Arrisco a dizer que ele já tentou mais de três vezes uma universidade federal – quando conseguir, ele deixara de passar pela roleta e de pagar passagem. Ele terá um Audi. Será que consigo carona? -, o tempo não esta fazendo bem para ele, como se não conseguisse ver um negro em sua frente. Cotas. São elas.

Ele está preste a atacar. A lei dos mais fortes de nada adiantará.

E agora eu sei como Joana d'Arc se sentiu, enquanto o fogo queimava seu perfil romano, e começava a derreter seu discman.

Consigo ver o rosto do rapaz da frente graças ao reflexo involuntário da janela. Não que seu cabelo seja ruim, não que suas roupas baratas sejam um problema, não que a voz de seu estomago peça por comida e nem pelo fato dele ser um afro-descendente. Nada disso me faz pensar que ele não seja digno de entrar em uma universidade.

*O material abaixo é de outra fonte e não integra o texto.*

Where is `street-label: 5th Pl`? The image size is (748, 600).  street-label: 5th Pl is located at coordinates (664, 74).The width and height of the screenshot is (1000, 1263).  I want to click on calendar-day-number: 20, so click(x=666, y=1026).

Ele tem um aroma de direito, talvez queira ser advogado. Não vou lhe perguntar onde seus pais se encontram. Posso não gostar da resposta.

Ele parece tão perdido quanto eu – a única diferença é que não tem um fone de ouvido para se enfeitar -, a passagem pode ficar mais cara.

Seus braços são fortes – carregar livros pode ser tão bom quanto freqüentar uma academia e vestir uma suplex.

Sei que ele está tentando entrar em uma universidade federal, sua vida depende disso. Mas, não sinto que ele entrará por causa delas – cotas – algo me faz pensar que ele não precisa disso. Mas, seria justo que seus outros ‘irmãos de pele’ sofressem tamanho preconceito e fossem abstraídos da massa intelectual afirmada em nossa tão 'idolatrada pátri gentil', só por não terem condições de um ensino mais adequado, aliás um ensino que eles realmente merecessem?

Aumentei o volume.

Eu não passo de um pequeno léxico de palavras incompreendidas.

Isso tudo me deixa com nervos frangalhos. Sei que para entrar em uma universidade federal não basta ser boa. Preciso ser a melhor. Não posso pensar muito, preciso agir mais. Tem muita gente na minha frente.

Algo me faz sorrir aliviada. São elas. Cotas.

Todos os santos, Jeová e afins já foram convocados, tenho cerca de 10 messes e 4 dias para me preparar para a batalha do século. Vestibular. Algo me diz que haverá muito sangue – os mortos enterraram os mortos.

Já mandei fazer minha fantasia de Pocahontas, irei fazer a prova de pés descalços e com uma trança embutida. Cotas. São elas. Ouvi dizer que também valem para os indígenas.